-- What you have to do --
Every entry is to be copied exactly as written, and the pictures are to be skipped.

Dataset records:
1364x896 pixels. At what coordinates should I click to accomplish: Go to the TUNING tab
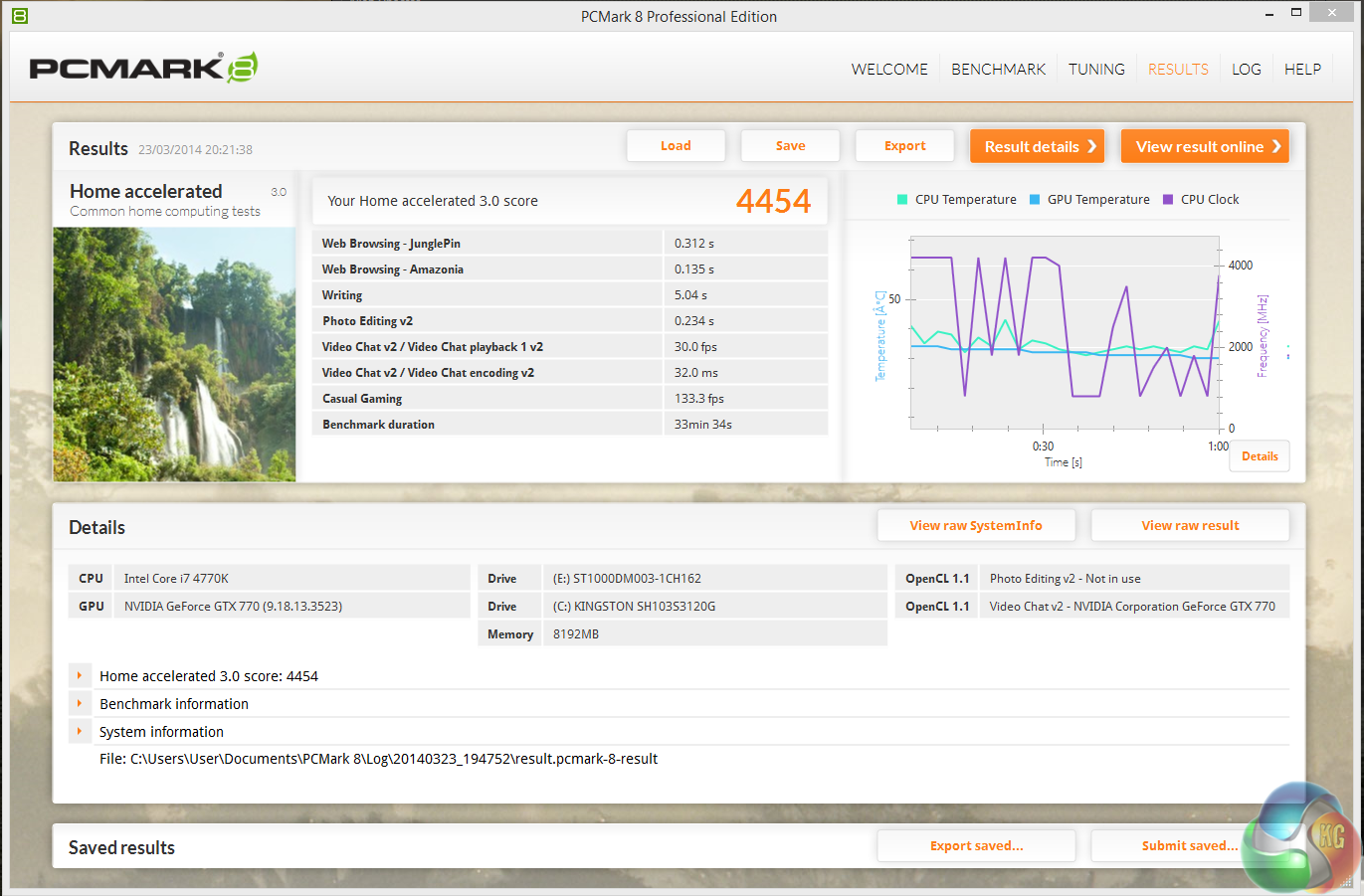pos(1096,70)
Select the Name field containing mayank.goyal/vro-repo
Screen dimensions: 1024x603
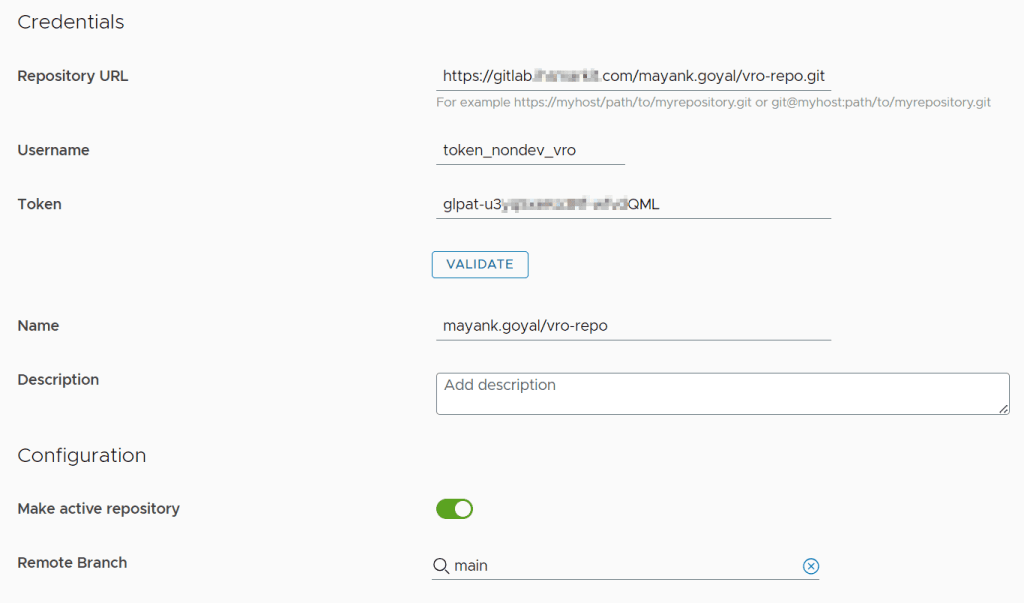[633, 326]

-- Response area --
1364x896 pixels. At what coordinates should I click to accomplish: Go to the TUNING tab
pos(1096,70)
Select the Name field containing mayank.goyal/vro-repo
Screen dimensions: 1024x603
[633, 326]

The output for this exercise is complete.